### Records for the task ###
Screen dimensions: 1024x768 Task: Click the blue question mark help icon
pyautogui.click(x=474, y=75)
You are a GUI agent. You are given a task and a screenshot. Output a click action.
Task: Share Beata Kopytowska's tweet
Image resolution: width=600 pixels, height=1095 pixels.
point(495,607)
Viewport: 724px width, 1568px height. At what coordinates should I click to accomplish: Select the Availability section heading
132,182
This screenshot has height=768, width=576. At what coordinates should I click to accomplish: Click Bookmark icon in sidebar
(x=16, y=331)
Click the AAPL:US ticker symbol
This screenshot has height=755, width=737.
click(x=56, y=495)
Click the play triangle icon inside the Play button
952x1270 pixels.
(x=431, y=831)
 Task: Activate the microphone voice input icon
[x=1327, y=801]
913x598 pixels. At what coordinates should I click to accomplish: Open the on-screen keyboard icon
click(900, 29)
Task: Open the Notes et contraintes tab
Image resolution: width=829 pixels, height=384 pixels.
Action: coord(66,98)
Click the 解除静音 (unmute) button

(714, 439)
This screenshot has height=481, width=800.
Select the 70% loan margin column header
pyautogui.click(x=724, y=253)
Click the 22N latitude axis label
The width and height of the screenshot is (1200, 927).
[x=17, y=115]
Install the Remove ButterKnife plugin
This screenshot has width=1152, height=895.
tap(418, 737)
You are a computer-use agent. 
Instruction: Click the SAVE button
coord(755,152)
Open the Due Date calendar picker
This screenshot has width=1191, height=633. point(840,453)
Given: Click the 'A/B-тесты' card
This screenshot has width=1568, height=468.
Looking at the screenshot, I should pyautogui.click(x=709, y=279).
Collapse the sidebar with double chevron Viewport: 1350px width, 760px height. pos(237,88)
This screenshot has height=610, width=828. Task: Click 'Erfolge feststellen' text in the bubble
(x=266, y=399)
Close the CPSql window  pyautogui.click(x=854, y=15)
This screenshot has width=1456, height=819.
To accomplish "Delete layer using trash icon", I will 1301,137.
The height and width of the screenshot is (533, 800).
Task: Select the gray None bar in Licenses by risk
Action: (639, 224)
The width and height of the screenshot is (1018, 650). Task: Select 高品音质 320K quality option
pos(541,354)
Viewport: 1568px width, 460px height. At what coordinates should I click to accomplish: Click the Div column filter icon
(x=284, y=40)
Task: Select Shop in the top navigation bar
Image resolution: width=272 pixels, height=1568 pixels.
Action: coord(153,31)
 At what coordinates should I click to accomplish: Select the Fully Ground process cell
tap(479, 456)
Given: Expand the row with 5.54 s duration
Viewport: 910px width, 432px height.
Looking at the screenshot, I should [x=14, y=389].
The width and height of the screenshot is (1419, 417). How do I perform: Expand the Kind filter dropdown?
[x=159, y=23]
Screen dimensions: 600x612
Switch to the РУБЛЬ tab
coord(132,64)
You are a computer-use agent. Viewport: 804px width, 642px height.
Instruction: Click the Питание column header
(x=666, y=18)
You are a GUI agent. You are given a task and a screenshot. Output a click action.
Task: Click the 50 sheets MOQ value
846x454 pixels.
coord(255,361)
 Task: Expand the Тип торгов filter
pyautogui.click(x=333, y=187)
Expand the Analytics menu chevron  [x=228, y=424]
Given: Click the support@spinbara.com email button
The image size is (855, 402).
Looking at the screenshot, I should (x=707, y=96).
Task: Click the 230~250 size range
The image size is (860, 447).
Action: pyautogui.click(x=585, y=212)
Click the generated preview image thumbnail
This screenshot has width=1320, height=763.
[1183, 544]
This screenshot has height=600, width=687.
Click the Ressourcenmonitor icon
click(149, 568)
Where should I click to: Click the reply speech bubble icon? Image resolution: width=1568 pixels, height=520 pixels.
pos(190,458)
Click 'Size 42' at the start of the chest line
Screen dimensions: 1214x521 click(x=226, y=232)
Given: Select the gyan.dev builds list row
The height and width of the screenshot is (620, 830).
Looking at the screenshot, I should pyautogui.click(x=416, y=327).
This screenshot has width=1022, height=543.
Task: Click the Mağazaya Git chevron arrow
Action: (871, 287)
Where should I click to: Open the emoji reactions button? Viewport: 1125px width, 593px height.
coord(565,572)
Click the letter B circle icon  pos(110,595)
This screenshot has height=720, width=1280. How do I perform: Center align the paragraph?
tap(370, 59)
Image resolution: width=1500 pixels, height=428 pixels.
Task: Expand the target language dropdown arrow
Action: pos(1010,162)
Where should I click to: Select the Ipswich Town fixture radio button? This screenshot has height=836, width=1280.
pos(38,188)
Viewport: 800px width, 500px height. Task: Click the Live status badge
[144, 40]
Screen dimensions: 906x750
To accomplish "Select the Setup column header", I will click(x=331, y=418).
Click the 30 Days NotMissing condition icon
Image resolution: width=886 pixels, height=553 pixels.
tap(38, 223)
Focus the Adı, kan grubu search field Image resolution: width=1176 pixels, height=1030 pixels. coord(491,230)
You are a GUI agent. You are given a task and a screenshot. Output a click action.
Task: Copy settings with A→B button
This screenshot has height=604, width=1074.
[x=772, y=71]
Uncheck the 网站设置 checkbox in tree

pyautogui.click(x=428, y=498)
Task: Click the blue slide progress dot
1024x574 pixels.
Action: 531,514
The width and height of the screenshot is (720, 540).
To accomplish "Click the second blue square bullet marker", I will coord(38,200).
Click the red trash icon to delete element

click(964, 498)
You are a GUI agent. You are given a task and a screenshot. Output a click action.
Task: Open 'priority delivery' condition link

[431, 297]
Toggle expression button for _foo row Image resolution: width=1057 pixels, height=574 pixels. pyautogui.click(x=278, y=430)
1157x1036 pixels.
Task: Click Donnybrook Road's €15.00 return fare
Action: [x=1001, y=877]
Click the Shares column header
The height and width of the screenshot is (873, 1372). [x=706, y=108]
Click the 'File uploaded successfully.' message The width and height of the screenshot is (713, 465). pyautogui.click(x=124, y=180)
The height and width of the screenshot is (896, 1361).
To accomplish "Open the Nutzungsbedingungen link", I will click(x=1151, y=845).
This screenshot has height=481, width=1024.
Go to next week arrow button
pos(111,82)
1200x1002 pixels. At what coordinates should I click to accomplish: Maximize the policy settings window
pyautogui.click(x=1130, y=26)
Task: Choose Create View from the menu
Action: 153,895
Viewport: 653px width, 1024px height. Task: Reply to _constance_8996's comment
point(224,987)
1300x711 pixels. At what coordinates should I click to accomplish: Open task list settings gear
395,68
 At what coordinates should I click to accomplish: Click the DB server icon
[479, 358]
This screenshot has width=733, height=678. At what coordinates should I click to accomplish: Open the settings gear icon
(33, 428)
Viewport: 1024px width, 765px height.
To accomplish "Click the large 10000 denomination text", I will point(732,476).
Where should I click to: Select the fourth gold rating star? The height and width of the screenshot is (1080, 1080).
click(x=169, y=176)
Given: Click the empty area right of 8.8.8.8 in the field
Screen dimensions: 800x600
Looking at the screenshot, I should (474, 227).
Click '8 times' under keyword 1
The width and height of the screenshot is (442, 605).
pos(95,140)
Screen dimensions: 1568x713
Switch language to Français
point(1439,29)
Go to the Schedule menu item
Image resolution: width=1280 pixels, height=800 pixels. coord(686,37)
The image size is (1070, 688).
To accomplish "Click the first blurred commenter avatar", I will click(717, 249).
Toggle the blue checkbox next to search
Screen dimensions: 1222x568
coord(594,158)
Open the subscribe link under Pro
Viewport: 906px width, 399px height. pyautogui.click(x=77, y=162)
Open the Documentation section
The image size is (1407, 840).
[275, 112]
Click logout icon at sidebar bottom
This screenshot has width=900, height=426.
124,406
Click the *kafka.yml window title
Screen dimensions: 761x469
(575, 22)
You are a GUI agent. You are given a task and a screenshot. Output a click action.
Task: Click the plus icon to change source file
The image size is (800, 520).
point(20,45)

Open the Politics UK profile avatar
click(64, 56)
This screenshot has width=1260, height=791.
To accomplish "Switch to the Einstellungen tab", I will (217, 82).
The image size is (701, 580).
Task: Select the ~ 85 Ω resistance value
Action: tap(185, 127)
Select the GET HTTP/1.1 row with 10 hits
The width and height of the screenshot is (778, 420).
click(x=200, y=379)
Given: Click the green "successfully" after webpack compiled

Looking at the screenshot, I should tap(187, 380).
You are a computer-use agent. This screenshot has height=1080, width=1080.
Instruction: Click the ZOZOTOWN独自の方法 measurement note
###
## What needs to be done
Above this instruction are the records; retype exactly the lines from the one containing "This screenshot has height=604, width=1074." up to and including the one containing "The width and height of the screenshot is (720, 540).".

## Answer for this exercise
This screenshot has height=604, width=1074.
[x=772, y=71]
Uncheck the 网站设置 checkbox in tree

pyautogui.click(x=428, y=498)
Task: Click the blue slide progress dot
1024x574 pixels.
Action: 531,514
The width and height of the screenshot is (720, 540).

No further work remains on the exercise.